To find X% of a number, divide X by 100 and multiply by the number. For example, 20% of 150 = 20 ÷ 100 × 150 = 30. That single idea — "per cent" means "per hundred" — solves almost every percentage problem you'll meet, from tips and sales tax to discounts and interest.
1. Percent of a number
Formula: (percent ÷ 100) × number.
- 15% of 200 = 0.15 × 200 = 30
- 8.25% sales tax on $50 = 0.0825 × 50 = $4.13
- A 20% tip on a $60 bill = 0.20 × 60 = $12
Try any values in the percentage calculator — it shows the formula too.

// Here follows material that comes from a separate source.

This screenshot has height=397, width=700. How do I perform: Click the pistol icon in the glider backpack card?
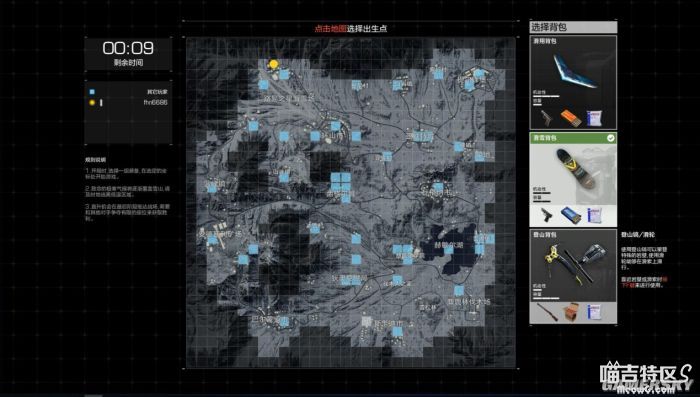click(546, 118)
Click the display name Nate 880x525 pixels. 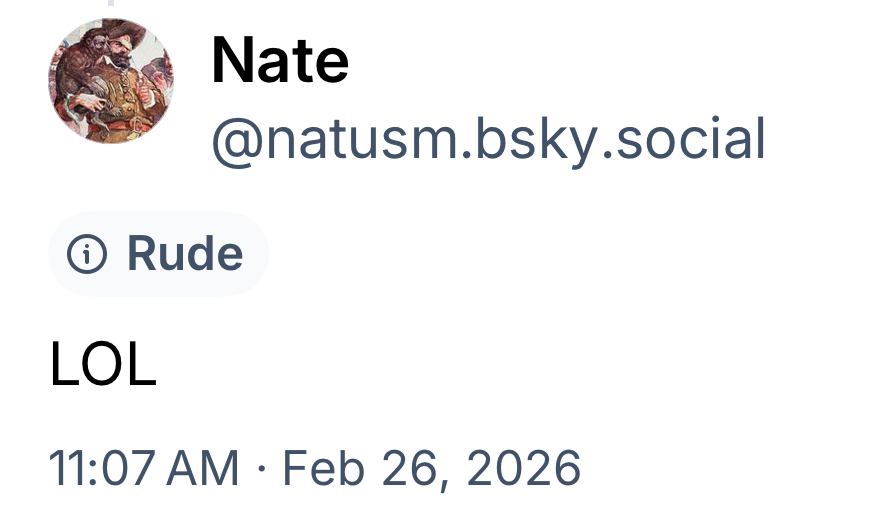click(x=280, y=60)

2. What percent is X of Y?
Formula: (part ÷ whole) × 100.
- 30 out of 150 = 30 ÷ 150 × 100 = 20%
- You saved $45 on a $300 item = 45 ÷ 300 × 100 = 15% off
Quick link: what percent is 30 of 200.
3. Percentage increase or decrease
Formula: (new − old) ÷ old × 100. A positive answer is an increase, negative is a decrease.

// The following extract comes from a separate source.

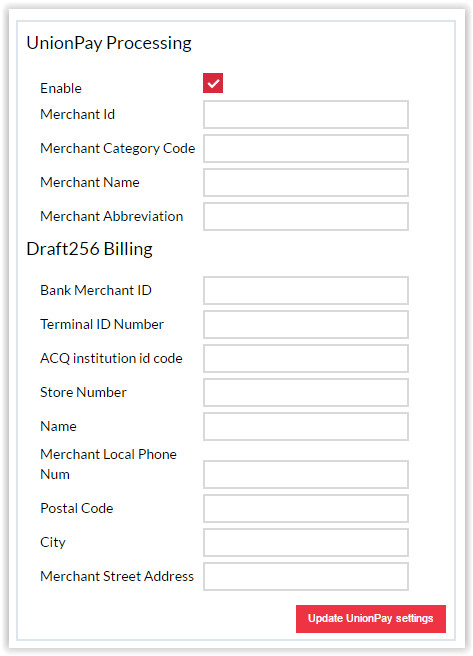Focus the Merchant Street Address field

pos(306,577)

- Price rose from 80 to 100: (100 − 80) ÷ 80 × 100 = +25%
- Add 15% to 200: 200 × 1.15 = 230 — see 200 plus 15%
- Take 30% off 80: 80 × 0.70 = 56
Handy mental-math tricks
- 10% = move the decimal one place left (10% of 240 = 24).
- 1% = move it two places (1% of 240 = 2.40).
- 5% = half of 10%. 20% = double 10%.
- X% of Y = Y% of X — so 18% of 50 is the same as 50% of 18 = 9.
Where you use percentages with money
Percentages run through every money decision: VAT and sales tax, interest (APR and APY), investment returns, and your effective tax rate. Master the three formulas above and the rest is just plugging in numbers.
Frequently asked questions
- How do you calculate a percentage of a number? (percent ÷ 100) × number — e.g. 20% of 150 = 30.
- What percent is one number of another? (part ÷ whole) × 100 — e.g. 30 of 150 = 20%.
- How do you add a percentage to a number? Multiply by (1 + percent ÷ 100) — e.g. +15% means × 1.15.